Question

From t = 0 to t = 5.00 min, a man stands still, and from t = 5.00 min to t = 10.0 min, he walks briskly in a straight line at a constant speed of 2.20 m/s. What are (a) his average velocity vavg and (b) his average acceleration aavg in the time interval 2.00 min to 8.00 min? What are (c) vavg and (d) aavg in the time interval 3.00 min to 9.00 min? (e) Sketch x versus t and v versus t, and indicate how the answers to (a) through (d) can be obtained from the graphs.

Answer 1

So the question ask to calculate the following base on the given data in your problem.
a. average velocity is 66m/min
b. average acceleration is 22m/min^2
c. The time interval of average velocity 88m/min
d. The average acceleration is 22m/m^2

I hope you are satisfied with my answer and feel free to ask for more

Answer 2

1) Definitions

Average velocity = change in position / total time

Average acceleration = change in velocity / total time

2) (a) Average velocity in the time interval 2.00min to 8.00 min

i) time elapsed = 8.00min - 2.00min = 6.00 min = 360 s

ii) initial position at t = 2.00: x = 0 (the man remained still until t = 5.00)

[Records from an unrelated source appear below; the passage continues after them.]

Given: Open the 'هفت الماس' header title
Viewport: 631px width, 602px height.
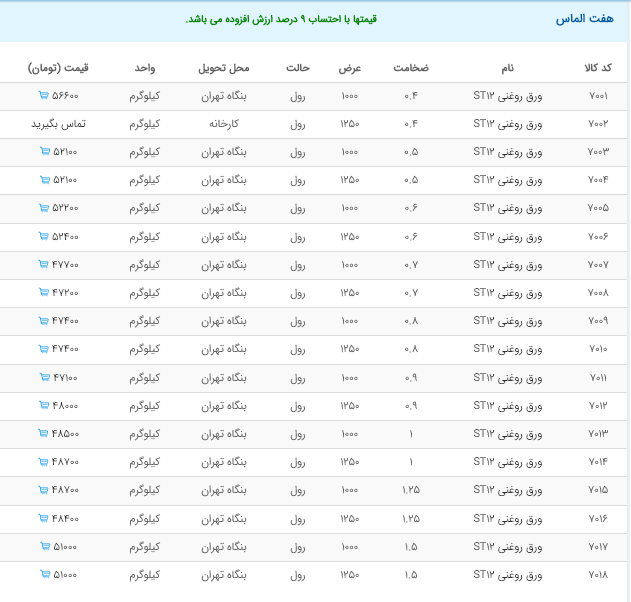Looking at the screenshot, I should pos(584,19).
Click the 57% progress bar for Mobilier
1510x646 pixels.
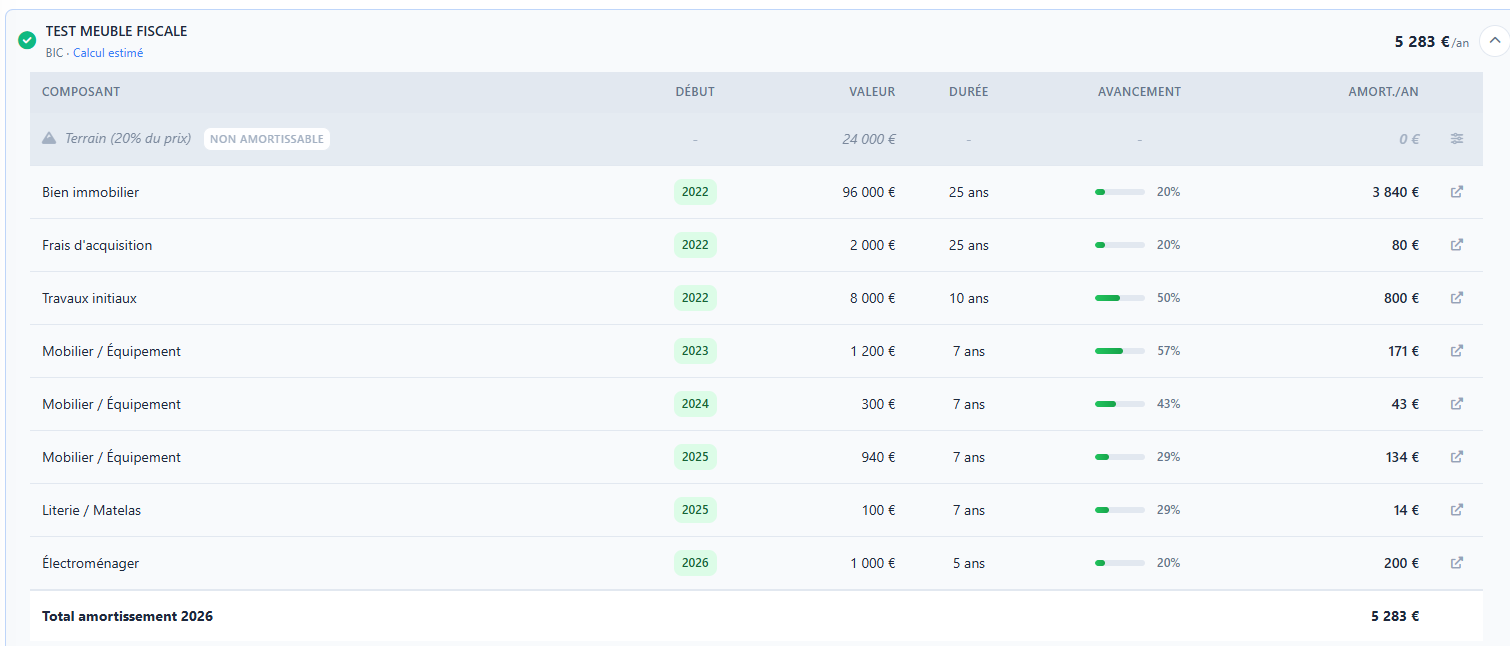[1120, 351]
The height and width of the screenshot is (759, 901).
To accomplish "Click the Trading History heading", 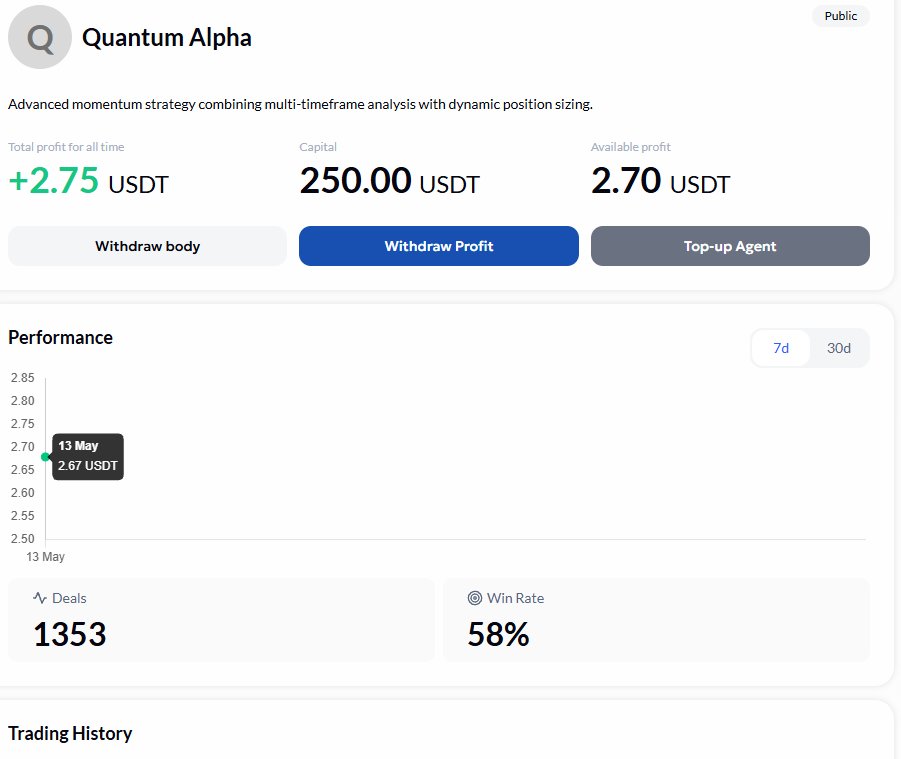I will pos(70,733).
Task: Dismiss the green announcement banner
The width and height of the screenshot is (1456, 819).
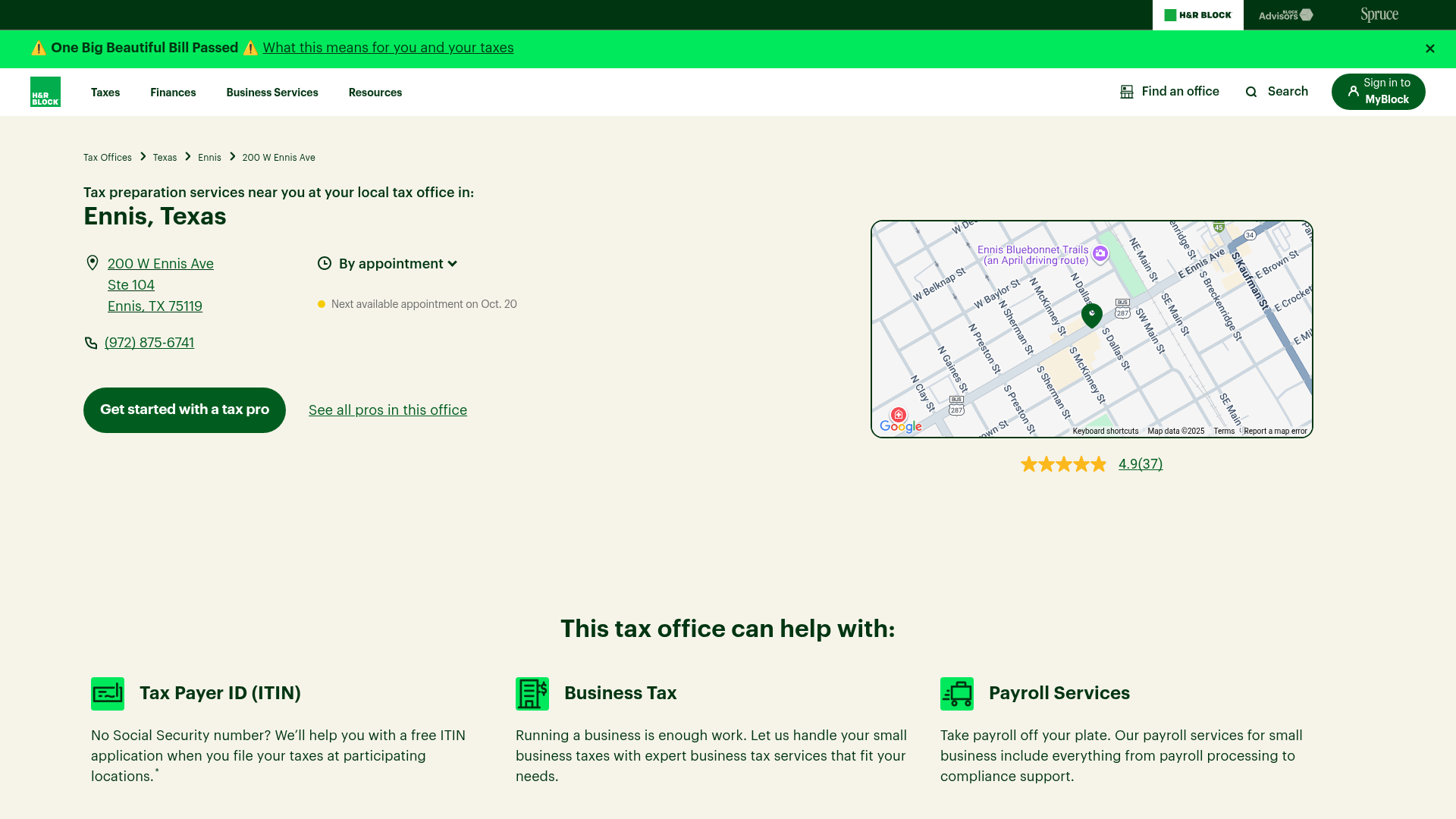Action: coord(1430,49)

iii) final position at t = 8.00:

constant speed from t = 5.00 to t = 8.00, V = 2.20 m/s

Change in position = constant velocity × time =

time = 8.00min - 5.00min = 3.00 min = 180s

Change in position = 2.20 m/s × 180 s = 396m

iv) Compute the verage velocity

Average velocity = change in position / time elapsed = 396m / 360 s = 1.10 m/s

3) (b) Average acceleration in the time interval 2.00 min to 8.00 min

i) time elapsed: 360 s

ii) initial velocity, at t = 2.00 min: 0

iii) final velocity, at t = 8.00 min: 2.20 m/s

iv) Compute the average acceleration

Average acceleration = change in velocity / time elapsed = 2.20 m/s / 360s = 0.00611 m/s²

4) (c) Average velocity in the time interval 3.00min to 9.00min

i) time elapsed: 9.00min - 3.00min = 6.00 min = 360 s

ii) initial position, at t = 3.00 min: 0

iii) final position, at t = 9.00 min

change in position = constant speed × time

time = 9.00min - 5.00min = 4.00 min = 240s

displacement = 2.20m/s × 240s = 528m

iv) Compute the average velocity

Average velocity = 528m / 360 s = 1.47 m/s

5) (d) Average acceleration in the interval 3.00 min to 9.00 min?

i) change in velocity: 2.20 m/s

ii) time elapsed = 6.00min = 360 s

iii) compute: 2.20m/s / 360s = 0.00611 m/s²

6 (e) Sketch x versus t and v versus t, and indicate how the answers to (a) through (d) can be obtained from the graphs.

i) to do the sketches use these tables

x versus time

t -------- x

0 ------- 0

2 ------- 0

3 ------- 0

5 ------- 0

8 ------- 396

9 ------ 528

10 ----- 660

velocity versus time

t ------- v

0 ----- 0

2 ----- 0

3 ----- 0

5 ----- 0

8 ----- 2.20

9 ----- 2.20

10 --- 2.20

Here the times are in minutes and the speeds in m/s

ii) You can obtain the answers to (a) through (d) by using these facts:

- speed = slope of the graph x versus t

- acceleration = slope of the graph v versust t.

Then, for each case, take the extremes of the time intervals and find the quotient (divide) rise / run, i.e. vertical change / horizontal change, between the extreme points of your time interval.

Doing that for the graph x versus t you obtaind the average speed, and for the graph v versus t you obtain average acceleration.